La relación entre literatura y cine no se limita solo a las adaptaciones de libros a la pantalla. También hay películas tan impregnadas de literatura que la lectura se convierte casi en un personaje más de las historias que cuentan. Y una de ellas es esta Dead Poets Society. En Welton, un estricto colegio interno masculino en la costa este de Estados Unidos, comienza el curso 1958-59. Un grupo de jovencitos de uniforme y espinillas están a punto de aprender de la mano del nuevo profesor de literatura «a sacarle el tuétano a la vida». Robin Williams deja a un lado al cómico con la lengua más rápida al norte del Río Grande y consigue llevar de la mano a un grupo de chavales en un curso que nunca olvidarán, por diversas razones.

Oscar al Mejor Guión Original (Tom Schulman). Tres nominaciones más: Película (Steven Haft, Paul Junger Witt y Tony Thomas), Director (Peter Weir) y Actor (Robin Williams).

[Aviso de destripes en todo el texto]

En un episodio de la telecomedia Friends se puede oír el siguiente diálogo:

—Yo solía ser como tú. Y entonces un día vi una película que cambió mi vida: El Club de los Poetas Muertos. Creo que es una peli tan increíblemente… (pausa para efecto) …aburrida (risas enlatadas y mirada horrorizada de Monica). O sea, ¿la cosa esa del final, donde el chaval ese se suicida porque no le dejan actuar en la obra? ¿De qué va eso? ¡Tío, o sea, espera un año, vete de casa, haz teatro como voluntario, o algo! Cuando salí de allí, pensé: «Esto son dos horas de mi vida que ya no volveré a recuperar nunca». Y eso me asustó más que todo lo que me daba miedo hacer.
—Vaya, pues entonces nunca veas Señora Doubtfire.

Obviamente, Friends era una comedia, así que todo esto, en principio, no es más que un buen chiste para echarse unas risas: El Club de los Poetas Muertos, citada a menudo entre las películas más inspiradoras del cine, ha logrado inspirar a otra espectadora más con su mensaje de «aprovecha el día», pero en este caso no por lo mucho que le ha gustado, sino por lo mala que le ha parecido. Además, esta escena lleva ahí escondida una de las principales críticas que se le han hecho a esta película: que a ojos de algunos tira a lo sensiblero, en especial con la parte del suicidio de Neil Perry (Robert Sean Leonard), decepcionado porque su padre no le deja ser actor. Que intenta demasiado ganarse a la audiencia adolescente con salidas facilonas como que todo es culpa de los mayores. Que incluso cuando dichos adolescentes muestran creatividad y ganas de hacer algo, el mundo adulto los oprime. Es más, podría decirse incluso que especialmente cuando muestran esa creatividad es cuando más se los machaca, como demuestra el que no se castiga que salgan del colegio por la noche, o que fumen, sino que saquen provecho de las clases de literatura, que se enamoren, que crezcan como personas de decisiones independientes, o que encuentren una vocación en la vida diferente de un empleo de chupatintas.

■ Sección de datos ■

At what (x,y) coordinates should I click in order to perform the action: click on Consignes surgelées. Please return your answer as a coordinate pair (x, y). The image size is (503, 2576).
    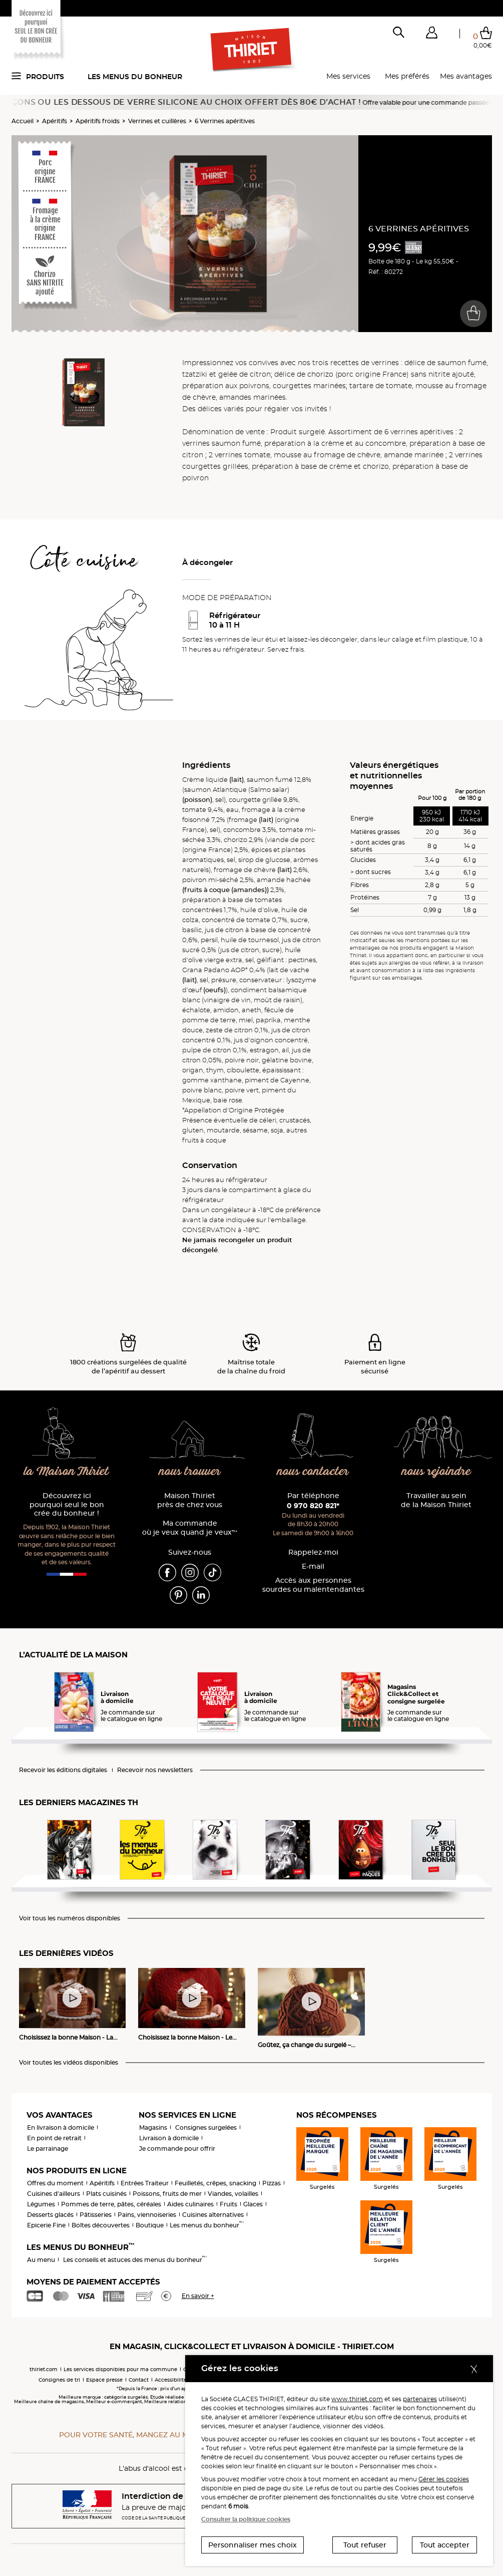
    Looking at the image, I should click on (206, 2127).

■ Tarea breve 1 ■
¿Qué Oscar ganó la película según el texto sobre El Club de los Poetas Muertos?
■ Tarea breve 2 ■
Reproduce literalmente el fragmento del texto sobre El Club de los Poetas Muertos que empieza en "Oscar al Mejor" y termina en "Actor (Robin Williams).".
Las líneas no guardan relación con el texto.

■ Respuesta completa 1 ■
El Oscar al Mejor Guión Original (Tom Schulman).

■ Respuesta completa 2 ■
Oscar al Mejor Guión Original (Tom Schulman). Tres nominaciones más: Película (Steven Haft, Paul Junger Witt y Tony Thomas), Director (Peter Weir) y Actor (Robin Williams).